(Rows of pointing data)
========================
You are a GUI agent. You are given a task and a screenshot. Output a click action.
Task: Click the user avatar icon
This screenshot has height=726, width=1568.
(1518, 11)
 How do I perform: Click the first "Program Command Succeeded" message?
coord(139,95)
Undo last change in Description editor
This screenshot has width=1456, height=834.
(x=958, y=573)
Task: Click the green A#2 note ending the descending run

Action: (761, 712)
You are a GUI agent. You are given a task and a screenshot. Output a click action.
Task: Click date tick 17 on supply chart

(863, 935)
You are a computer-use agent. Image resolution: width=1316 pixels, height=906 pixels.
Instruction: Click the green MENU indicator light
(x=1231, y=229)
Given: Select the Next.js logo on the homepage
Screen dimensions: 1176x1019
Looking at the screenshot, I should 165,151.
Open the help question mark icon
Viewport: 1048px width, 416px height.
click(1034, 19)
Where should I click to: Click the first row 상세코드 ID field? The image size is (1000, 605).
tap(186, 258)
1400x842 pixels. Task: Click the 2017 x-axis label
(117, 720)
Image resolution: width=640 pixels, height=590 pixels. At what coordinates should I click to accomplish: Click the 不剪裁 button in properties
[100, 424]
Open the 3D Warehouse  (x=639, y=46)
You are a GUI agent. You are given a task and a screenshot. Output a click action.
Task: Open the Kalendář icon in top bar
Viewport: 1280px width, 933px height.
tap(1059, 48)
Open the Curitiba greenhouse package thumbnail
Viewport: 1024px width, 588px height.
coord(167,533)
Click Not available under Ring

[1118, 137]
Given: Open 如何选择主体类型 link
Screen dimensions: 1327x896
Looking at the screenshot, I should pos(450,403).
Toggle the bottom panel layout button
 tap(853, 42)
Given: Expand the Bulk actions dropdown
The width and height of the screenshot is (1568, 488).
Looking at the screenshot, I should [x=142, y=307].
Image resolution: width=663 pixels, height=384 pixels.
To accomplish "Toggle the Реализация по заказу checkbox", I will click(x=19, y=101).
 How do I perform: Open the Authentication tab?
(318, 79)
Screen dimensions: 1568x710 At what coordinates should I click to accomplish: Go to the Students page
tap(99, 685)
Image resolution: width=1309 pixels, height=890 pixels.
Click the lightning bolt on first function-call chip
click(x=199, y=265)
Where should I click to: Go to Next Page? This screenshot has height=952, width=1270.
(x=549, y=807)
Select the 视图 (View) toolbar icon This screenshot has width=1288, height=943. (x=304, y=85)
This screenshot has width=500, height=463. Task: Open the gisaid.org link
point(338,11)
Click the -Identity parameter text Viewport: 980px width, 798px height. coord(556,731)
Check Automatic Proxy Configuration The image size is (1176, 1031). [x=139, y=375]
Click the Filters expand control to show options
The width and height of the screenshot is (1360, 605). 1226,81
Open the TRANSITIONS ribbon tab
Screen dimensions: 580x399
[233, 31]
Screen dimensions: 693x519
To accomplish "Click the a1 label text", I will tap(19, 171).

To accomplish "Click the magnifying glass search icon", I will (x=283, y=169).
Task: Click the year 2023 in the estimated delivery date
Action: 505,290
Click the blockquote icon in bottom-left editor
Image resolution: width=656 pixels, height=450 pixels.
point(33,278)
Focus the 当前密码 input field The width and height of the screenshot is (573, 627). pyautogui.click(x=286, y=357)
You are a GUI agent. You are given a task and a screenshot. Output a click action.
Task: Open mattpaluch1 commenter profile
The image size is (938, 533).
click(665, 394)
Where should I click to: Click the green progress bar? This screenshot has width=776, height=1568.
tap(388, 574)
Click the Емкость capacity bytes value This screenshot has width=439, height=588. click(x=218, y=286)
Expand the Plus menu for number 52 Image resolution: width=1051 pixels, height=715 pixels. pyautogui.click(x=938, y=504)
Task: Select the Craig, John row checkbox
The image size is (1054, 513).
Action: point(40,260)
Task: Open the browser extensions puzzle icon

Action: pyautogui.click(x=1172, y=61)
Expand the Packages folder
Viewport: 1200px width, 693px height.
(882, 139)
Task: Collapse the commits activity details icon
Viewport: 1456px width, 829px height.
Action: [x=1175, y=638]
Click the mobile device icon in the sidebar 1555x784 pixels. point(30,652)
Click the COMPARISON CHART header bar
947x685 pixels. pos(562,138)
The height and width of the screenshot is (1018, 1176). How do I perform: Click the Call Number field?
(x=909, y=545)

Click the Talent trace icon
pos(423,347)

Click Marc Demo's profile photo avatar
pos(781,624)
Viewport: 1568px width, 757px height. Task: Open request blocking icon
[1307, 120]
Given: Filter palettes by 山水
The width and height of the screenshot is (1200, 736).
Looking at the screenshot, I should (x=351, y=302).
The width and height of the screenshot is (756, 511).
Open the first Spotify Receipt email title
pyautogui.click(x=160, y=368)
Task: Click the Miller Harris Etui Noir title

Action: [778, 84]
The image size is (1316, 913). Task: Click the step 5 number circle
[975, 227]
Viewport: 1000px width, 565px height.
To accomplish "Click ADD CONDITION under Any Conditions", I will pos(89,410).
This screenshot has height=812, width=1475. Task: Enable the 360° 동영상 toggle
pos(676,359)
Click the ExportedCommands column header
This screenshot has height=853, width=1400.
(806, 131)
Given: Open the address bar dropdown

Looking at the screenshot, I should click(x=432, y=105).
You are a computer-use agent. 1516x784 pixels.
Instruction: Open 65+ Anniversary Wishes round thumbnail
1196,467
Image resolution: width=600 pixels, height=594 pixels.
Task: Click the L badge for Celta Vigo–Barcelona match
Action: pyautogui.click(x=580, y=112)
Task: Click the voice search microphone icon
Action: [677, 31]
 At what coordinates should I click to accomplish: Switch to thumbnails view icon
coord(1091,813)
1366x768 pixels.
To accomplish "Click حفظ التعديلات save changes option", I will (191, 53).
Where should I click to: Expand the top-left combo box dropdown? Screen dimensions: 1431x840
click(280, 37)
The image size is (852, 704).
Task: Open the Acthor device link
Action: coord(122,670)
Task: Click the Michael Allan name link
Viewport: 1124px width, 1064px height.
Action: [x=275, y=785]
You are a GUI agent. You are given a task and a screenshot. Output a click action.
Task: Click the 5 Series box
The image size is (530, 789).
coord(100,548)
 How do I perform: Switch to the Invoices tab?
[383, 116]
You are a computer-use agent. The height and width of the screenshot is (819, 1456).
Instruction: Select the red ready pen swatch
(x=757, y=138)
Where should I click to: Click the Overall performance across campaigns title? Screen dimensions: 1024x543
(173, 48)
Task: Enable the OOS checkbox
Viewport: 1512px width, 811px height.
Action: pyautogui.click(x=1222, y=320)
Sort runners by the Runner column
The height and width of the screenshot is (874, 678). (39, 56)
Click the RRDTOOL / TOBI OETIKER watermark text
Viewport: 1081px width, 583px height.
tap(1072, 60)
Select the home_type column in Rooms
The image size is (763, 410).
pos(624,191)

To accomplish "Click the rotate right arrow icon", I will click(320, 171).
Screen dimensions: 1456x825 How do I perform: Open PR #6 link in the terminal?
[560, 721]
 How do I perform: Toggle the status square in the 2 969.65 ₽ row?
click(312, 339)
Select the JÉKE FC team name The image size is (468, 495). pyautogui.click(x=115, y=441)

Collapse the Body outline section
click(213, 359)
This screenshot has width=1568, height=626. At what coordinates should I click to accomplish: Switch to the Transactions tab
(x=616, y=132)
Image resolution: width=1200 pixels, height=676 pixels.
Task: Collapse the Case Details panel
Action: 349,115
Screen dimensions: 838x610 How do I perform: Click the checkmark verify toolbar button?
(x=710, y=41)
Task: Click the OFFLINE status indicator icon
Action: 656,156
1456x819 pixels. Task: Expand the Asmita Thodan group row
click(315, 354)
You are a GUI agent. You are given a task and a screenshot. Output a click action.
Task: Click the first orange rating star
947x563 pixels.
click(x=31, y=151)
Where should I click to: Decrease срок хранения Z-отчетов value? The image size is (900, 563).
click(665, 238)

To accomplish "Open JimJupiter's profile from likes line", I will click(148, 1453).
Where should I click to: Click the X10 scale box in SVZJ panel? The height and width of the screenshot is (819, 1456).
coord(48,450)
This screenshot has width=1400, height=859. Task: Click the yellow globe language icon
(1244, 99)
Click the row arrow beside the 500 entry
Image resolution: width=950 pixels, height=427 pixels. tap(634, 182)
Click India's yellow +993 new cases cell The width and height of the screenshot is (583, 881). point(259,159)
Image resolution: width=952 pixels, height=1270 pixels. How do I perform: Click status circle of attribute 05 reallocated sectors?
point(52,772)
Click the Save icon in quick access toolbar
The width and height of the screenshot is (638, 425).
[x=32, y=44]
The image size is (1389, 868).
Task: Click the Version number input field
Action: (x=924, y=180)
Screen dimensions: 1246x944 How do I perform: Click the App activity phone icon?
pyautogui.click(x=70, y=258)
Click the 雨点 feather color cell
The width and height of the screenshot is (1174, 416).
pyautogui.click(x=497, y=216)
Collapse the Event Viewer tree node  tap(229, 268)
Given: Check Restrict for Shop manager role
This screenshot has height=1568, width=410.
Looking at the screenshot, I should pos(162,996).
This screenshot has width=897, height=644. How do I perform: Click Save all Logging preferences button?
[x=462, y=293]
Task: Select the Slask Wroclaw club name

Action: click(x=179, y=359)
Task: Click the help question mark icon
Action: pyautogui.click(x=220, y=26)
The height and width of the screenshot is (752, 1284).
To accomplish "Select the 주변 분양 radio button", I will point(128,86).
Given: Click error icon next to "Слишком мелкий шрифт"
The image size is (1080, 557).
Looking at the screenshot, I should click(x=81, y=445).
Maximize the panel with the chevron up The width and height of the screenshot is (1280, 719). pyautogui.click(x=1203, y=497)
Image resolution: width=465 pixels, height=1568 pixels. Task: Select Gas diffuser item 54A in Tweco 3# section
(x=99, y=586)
========================
_GIVEN TASK_
Find every line in the records above that contains the string "profile", matching case exactly, and copy each of those lines.

_EXERCISE RESULT_
Task: Open mattpaluch1 commenter profile
Click Marc Demo's profile photo avatar
To accomplish "Open JimJupiter's profile from likes line", I will click(148, 1453).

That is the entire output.